>> begin
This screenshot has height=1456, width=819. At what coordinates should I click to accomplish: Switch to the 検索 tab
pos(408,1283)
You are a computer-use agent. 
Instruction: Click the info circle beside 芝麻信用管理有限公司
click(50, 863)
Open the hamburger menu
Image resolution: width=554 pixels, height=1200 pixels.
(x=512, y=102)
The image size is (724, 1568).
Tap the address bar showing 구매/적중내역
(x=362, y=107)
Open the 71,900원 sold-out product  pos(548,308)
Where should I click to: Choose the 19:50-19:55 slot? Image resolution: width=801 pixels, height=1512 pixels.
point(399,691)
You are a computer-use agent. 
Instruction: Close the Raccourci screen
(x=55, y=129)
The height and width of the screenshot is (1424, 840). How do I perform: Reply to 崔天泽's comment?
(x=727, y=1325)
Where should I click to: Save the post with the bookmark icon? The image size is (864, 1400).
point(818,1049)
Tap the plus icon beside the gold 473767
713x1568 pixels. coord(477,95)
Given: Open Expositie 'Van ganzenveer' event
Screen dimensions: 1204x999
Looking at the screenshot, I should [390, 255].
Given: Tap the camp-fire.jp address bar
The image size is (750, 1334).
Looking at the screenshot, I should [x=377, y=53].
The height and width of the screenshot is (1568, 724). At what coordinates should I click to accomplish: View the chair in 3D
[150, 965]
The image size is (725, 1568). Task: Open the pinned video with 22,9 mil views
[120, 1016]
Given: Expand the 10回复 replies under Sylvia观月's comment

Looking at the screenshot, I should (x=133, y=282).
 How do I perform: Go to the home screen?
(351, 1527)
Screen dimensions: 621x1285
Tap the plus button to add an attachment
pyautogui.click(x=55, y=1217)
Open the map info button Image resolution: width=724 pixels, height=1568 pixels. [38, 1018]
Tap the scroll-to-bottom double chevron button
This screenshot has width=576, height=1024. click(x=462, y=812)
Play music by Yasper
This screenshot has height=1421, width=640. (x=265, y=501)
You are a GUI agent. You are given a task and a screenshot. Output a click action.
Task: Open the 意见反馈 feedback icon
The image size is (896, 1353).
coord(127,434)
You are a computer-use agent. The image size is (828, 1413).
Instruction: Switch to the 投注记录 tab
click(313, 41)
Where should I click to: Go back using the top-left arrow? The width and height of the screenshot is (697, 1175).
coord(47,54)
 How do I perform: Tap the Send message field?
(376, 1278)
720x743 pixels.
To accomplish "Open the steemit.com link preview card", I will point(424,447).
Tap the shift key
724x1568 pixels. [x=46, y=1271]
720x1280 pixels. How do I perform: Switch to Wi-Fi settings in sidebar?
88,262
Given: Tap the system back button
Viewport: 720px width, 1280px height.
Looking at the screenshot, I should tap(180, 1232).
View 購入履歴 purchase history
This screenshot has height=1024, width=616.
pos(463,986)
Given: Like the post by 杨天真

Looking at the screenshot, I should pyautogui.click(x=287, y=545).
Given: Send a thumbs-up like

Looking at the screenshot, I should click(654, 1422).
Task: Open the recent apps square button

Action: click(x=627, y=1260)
>> end
» WORK TO DO
Echo the data above word for word, starting at the very beginning and stopping after the line that contains "click(313, 41)".

» ANSWER TO THIS EXERCISE
This screenshot has height=1456, width=819. At what coordinates should I click to accomplish: Switch to the 検索 tab
pos(408,1283)
You are a computer-use agent. 
Instruction: Click the info circle beside 芝麻信用管理有限公司
click(50, 863)
Open the hamburger menu
Image resolution: width=554 pixels, height=1200 pixels.
(x=512, y=102)
The image size is (724, 1568).
Tap the address bar showing 구매/적중내역
(x=362, y=107)
Open the 71,900원 sold-out product  pos(548,308)
Where should I click to: Choose the 19:50-19:55 slot? Image resolution: width=801 pixels, height=1512 pixels.
point(399,691)
You are a computer-use agent. 
Instruction: Close the Raccourci screen
(x=55, y=129)
The height and width of the screenshot is (1424, 840). How do I perform: Reply to 崔天泽's comment?
(x=727, y=1325)
Where should I click to: Save the post with the bookmark icon? The image size is (864, 1400).
point(818,1049)
Tap the plus icon beside the gold 473767
713x1568 pixels. coord(477,95)
Given: Open Expositie 'Van ganzenveer' event
Screen dimensions: 1204x999
Looking at the screenshot, I should [390, 255].
Given: Tap the camp-fire.jp address bar
The image size is (750, 1334).
Looking at the screenshot, I should [x=377, y=53].
The height and width of the screenshot is (1568, 724). At what coordinates should I click to accomplish: View the chair in 3D
[150, 965]
The image size is (725, 1568). Task: Open the pinned video with 22,9 mil views
[120, 1016]
Given: Expand the 10回复 replies under Sylvia观月's comment

Looking at the screenshot, I should (x=133, y=282).
 How do I perform: Go to the home screen?
(351, 1527)
Screen dimensions: 621x1285
Tap the plus button to add an attachment
pyautogui.click(x=55, y=1217)
Open the map info button Image resolution: width=724 pixels, height=1568 pixels. [38, 1018]
Tap the scroll-to-bottom double chevron button
This screenshot has width=576, height=1024. click(x=462, y=812)
Play music by Yasper
This screenshot has height=1421, width=640. (x=265, y=501)
You are a GUI agent. You are given a task and a screenshot. Output a click action.
Task: Open the 意见反馈 feedback icon
The image size is (896, 1353).
coord(127,434)
You are a computer-use agent. The image size is (828, 1413).
Instruction: Switch to the 投注记录 tab
click(313, 41)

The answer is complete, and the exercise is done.